As a child and adolescent psychiatrist, I help children and families understand and manage mental health conditions and substance use disorders. As a senior national medical director at Optum Behavioral Health Solutions, I help put clinical puzzles together to create behavioral health solutions that connect children and families to the care they need.
Dr. Yusra Benhalim
Sr. National Medical Director, Optum Behavioral Health Solutions
Dr. Yusra Benhalim is a Triple Board–certified psychiatrist in adult, child and adolescent, and addiction psychiatry. In her role, she focuses on enhancing the clinical enablement of innovative and effective solutions that meet the current and future needs of people across the country. With a focus on helping patients connect with their well-being and health outcomes,
Dr. Benhalim helps create clinically focused, human-centered solutions, perspectives and best practices to facilitate a seamless and effective engagement experience.
Too often, however, both of my roles are keenly focused on addressing a crisis, rather than preventing one.
This challenge isn’t going away. As is widely documented and reported, American youth are increasingly struggling with their mental health and well-being.
Learning to reach today’s youth
Driven to improve care options, we recently completed extensive research — including one-on-one interviews — to better understand the lives, needs, desires and values of youth ages 13-26 who are experiencing behavioral health symptoms, conditions, and treatment.
One of the key things we learned is that traditional intervention paths and solutions are not working for this generation as well as we had hoped:
• Primary care physicians generally see individual youth too infrequently to identify mental health concerns, much less make referrals for them.
• Teachers, coaches, and other community leaders may have more interactions and influence with youth but are not always privy to such concerns or professionally equipped to address them.
• Many youth say they are reluctant to confide in their parents and caregivers because they don’t want to burden them, fear they will overreact, or don’t believe they can help.
• From a social determinants of health perspective, many youth do not have ensured access to one or any of the above.
Our research also revealed that when youth do seek care, they expect their care experiences to be tailored to their specific needs and wants. From their perspective, they know it when they see it and are otherwise suspicious of those that they believe lack authenticity or could be motivated by self-interest.

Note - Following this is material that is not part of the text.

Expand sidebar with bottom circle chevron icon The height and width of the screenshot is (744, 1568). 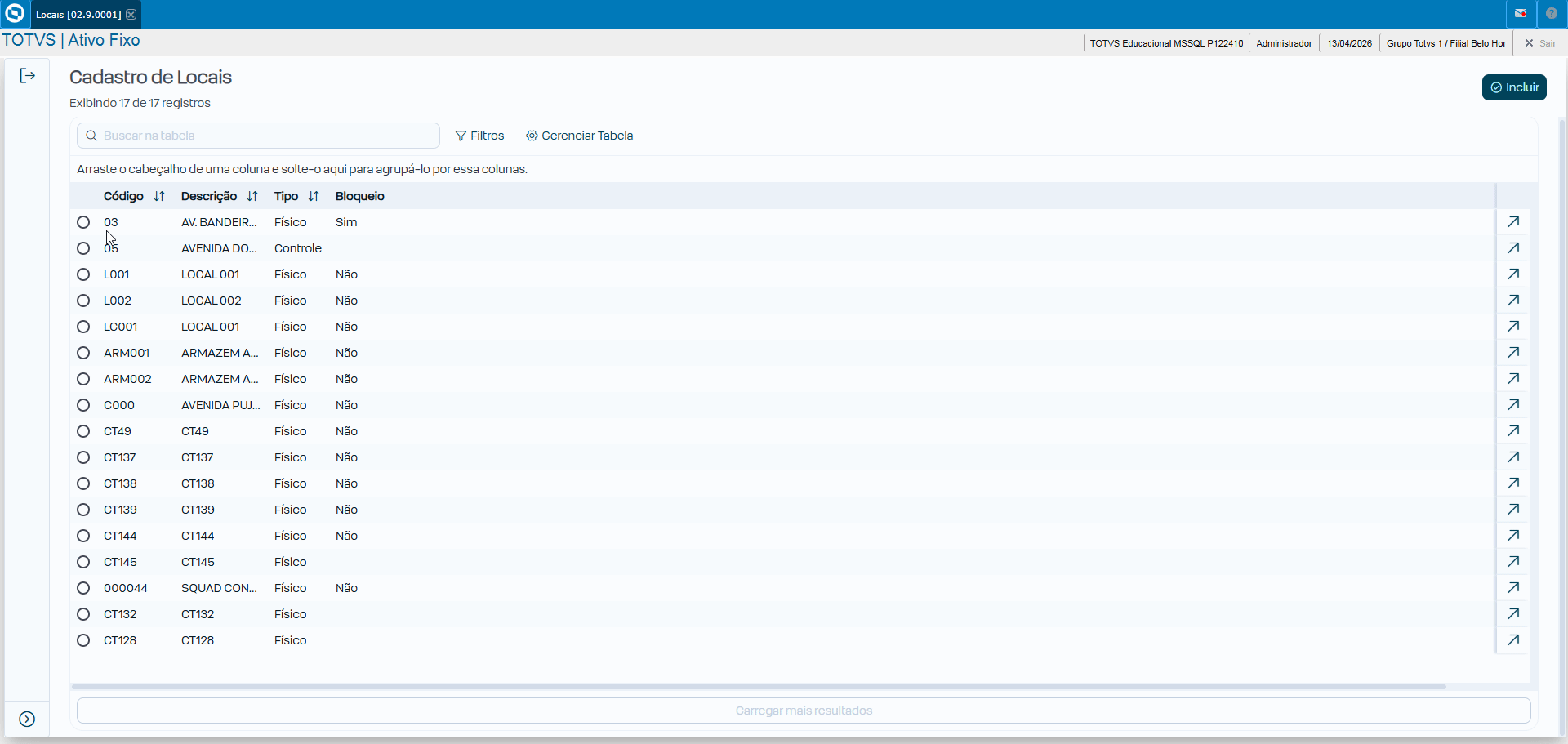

However, youth say when they feel seen, heard, and validated that they are more likely to trust another person. For most youth, though, this means keeping only a close circle of select confidants that rarely includes designated conventional caregivers.

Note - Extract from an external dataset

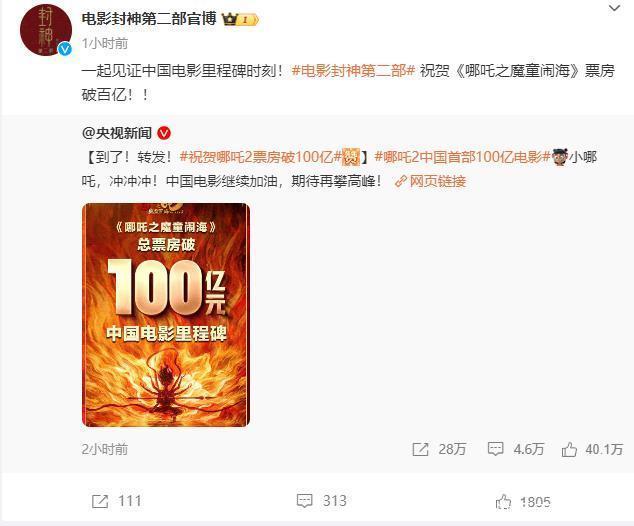Click the crown membership level badge
This screenshot has width=634, height=526.
240,19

Compounding these challenges, the world has changed. Youth no longer need to rely on their caregivers or nearby community resources for support and information. With instant access to a global network, they can easily circumvent traditional pathways in search of validation, answers, and support online. Unfortunately, a quick search may or may not take them to legitimate or credible sources of information critical to their health and well-being.
Tackling the youth mental health crisis
The good news is that innovative help is on the way. At Optum, we are leveraging the results of our in-depth research and analysis to design new pathways to connect with and engage children, adolescents, and young adults through the people, places, and things they interact with and trust.
By earning their trust and creating new support systems that meet them where they are, we can make the most difference in the right ways. We value your role in helping children and their families access the behavioral health solutions they need.